**Problem requirements**
Below, locate the line that contains "The height and". Repeat exactly from that line to the line that contains "Given: Open the power options dropdown arrow", inclusive, leaving out the pictures.

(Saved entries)

══════

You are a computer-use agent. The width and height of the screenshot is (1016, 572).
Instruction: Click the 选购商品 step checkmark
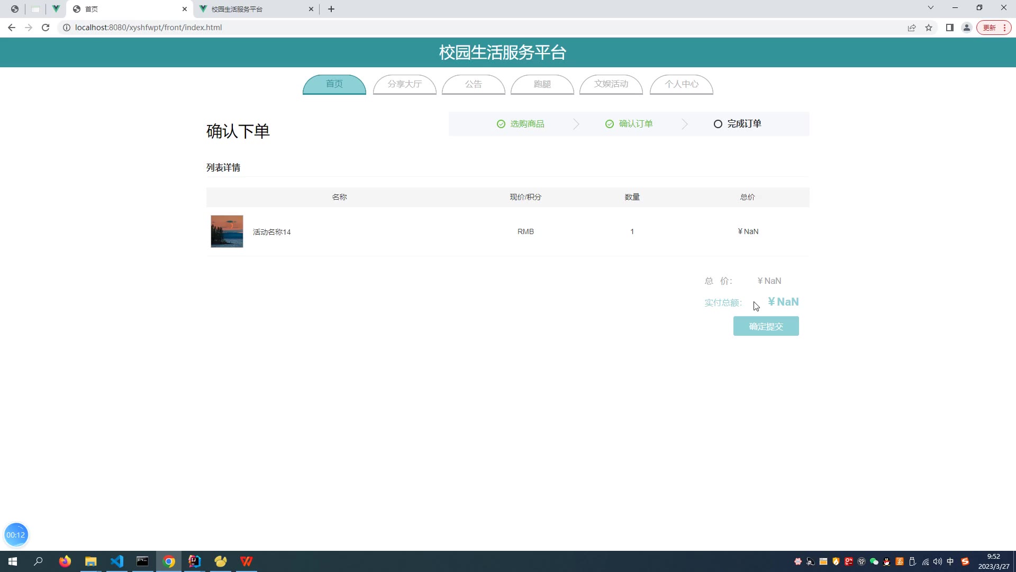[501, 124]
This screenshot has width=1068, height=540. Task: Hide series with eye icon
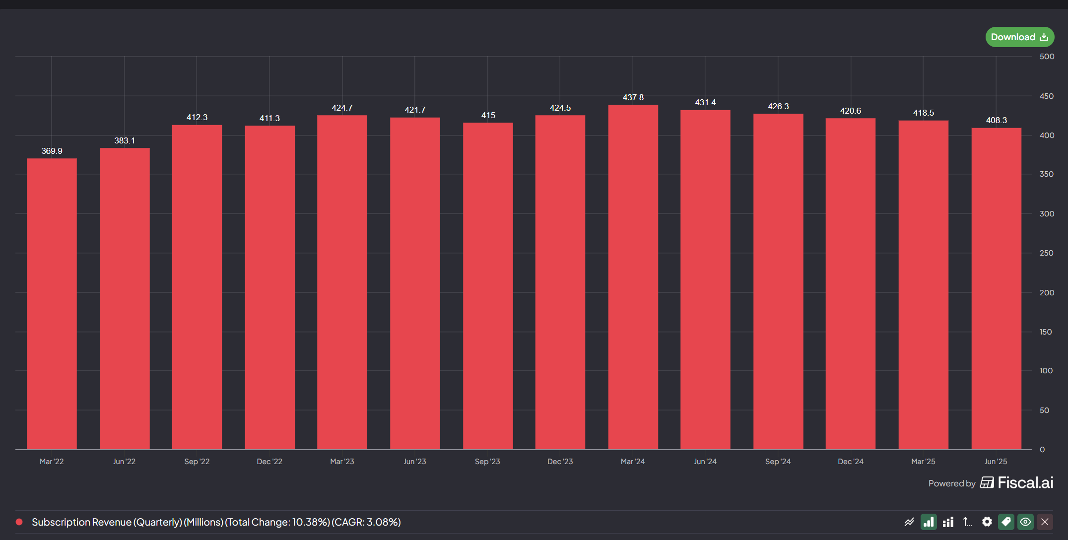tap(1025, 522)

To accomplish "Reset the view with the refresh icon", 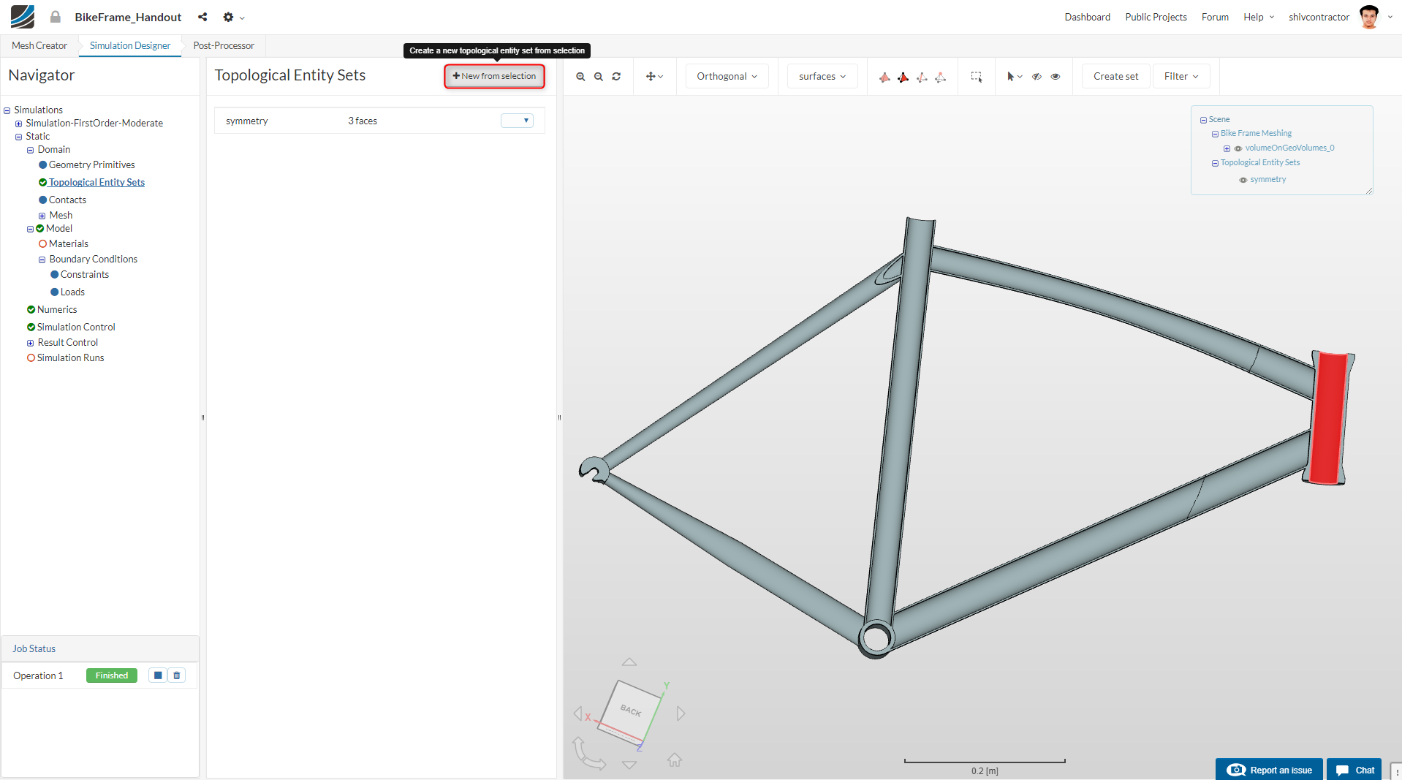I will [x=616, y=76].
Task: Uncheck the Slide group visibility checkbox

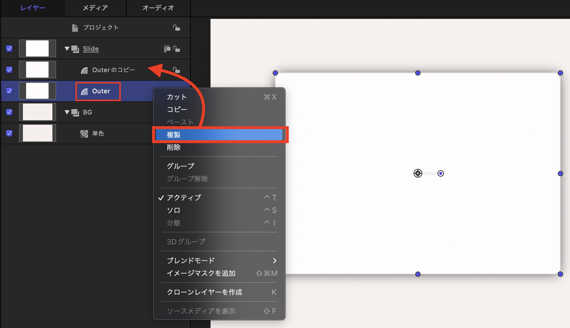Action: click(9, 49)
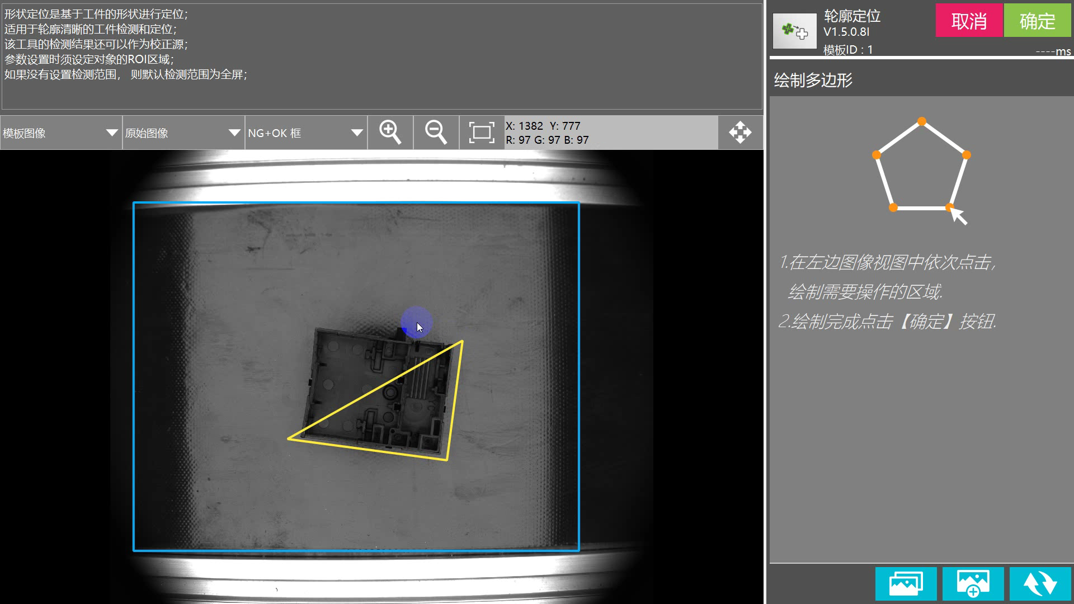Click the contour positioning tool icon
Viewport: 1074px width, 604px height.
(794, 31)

══════

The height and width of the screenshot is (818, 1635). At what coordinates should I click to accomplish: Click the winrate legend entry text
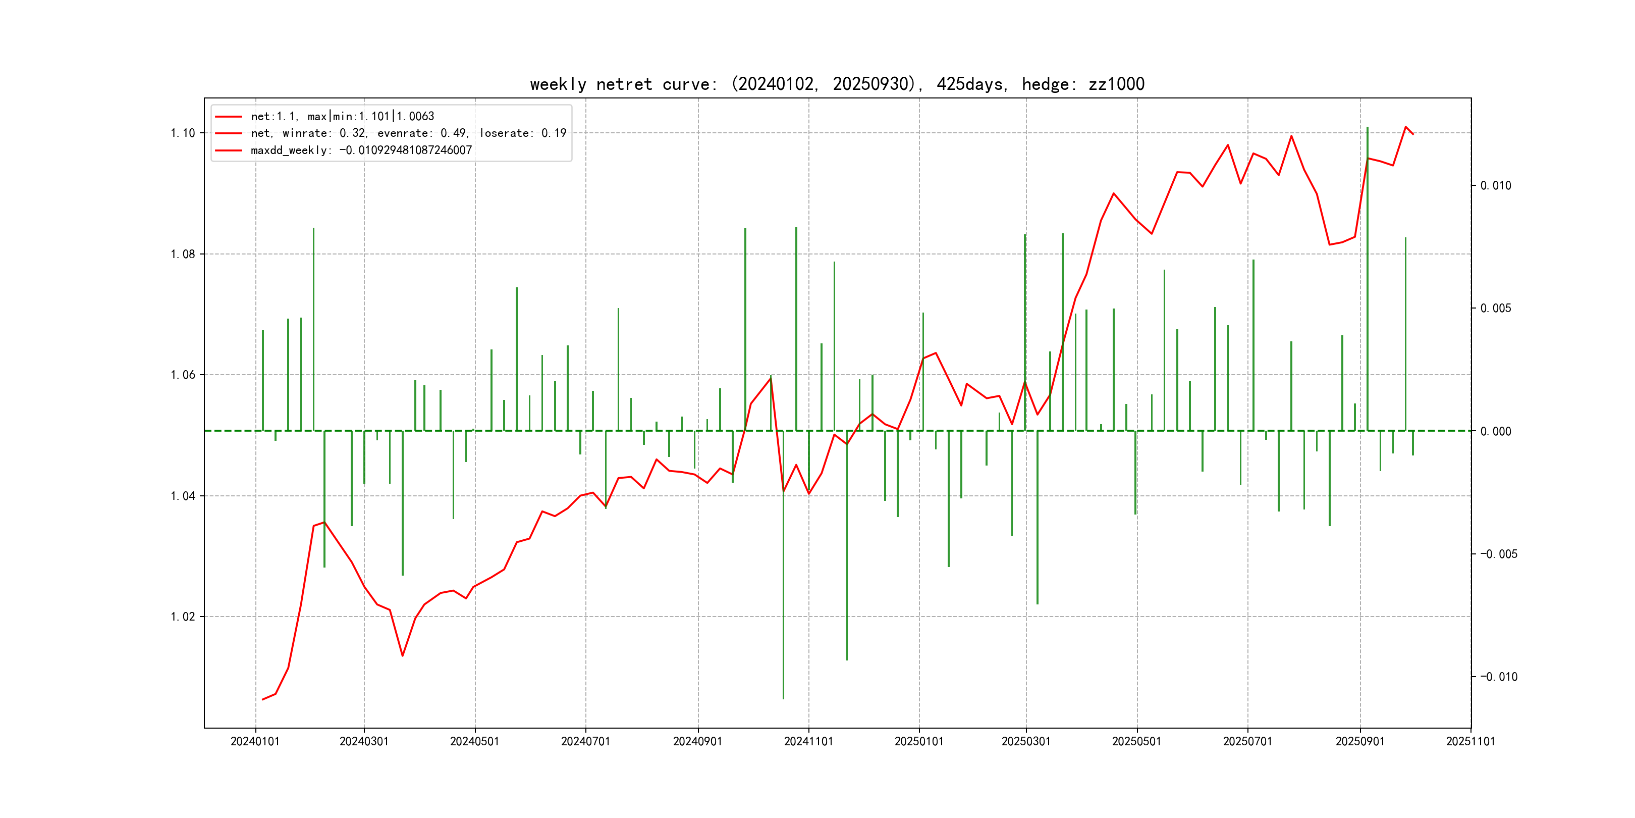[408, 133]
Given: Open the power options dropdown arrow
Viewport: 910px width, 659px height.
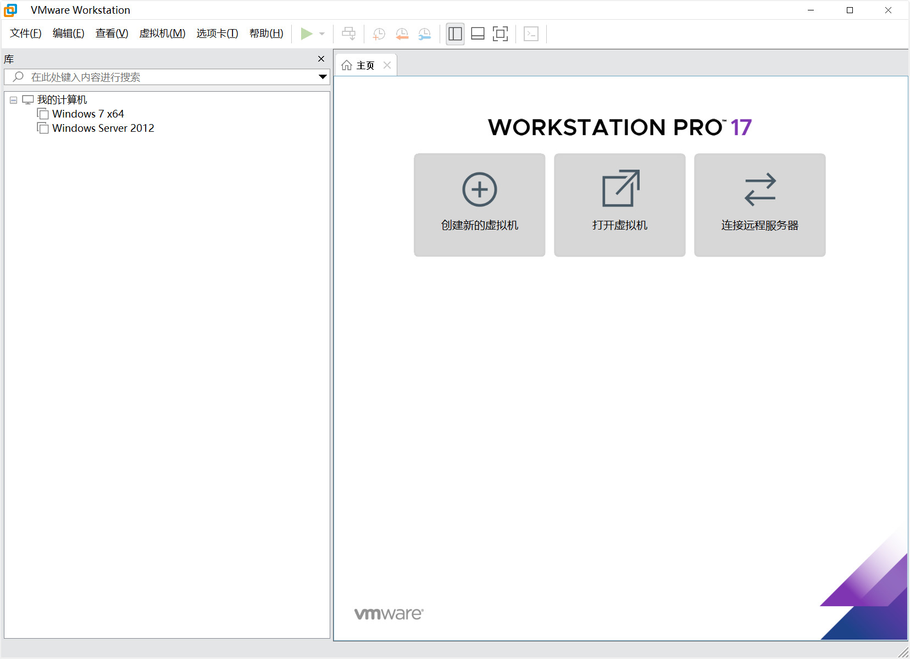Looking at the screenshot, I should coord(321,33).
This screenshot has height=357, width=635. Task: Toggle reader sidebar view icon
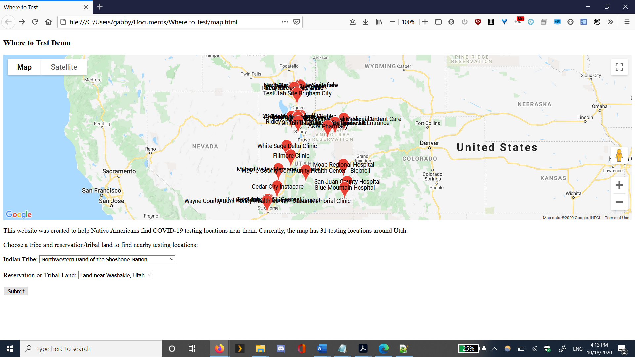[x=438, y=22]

══════

**Answer to the exercise**
The height and width of the screenshot is (818, 1635). At what coordinates should I click to accomplish: Click the winrate legend entry text
[408, 133]
Given: Open the power options dropdown arrow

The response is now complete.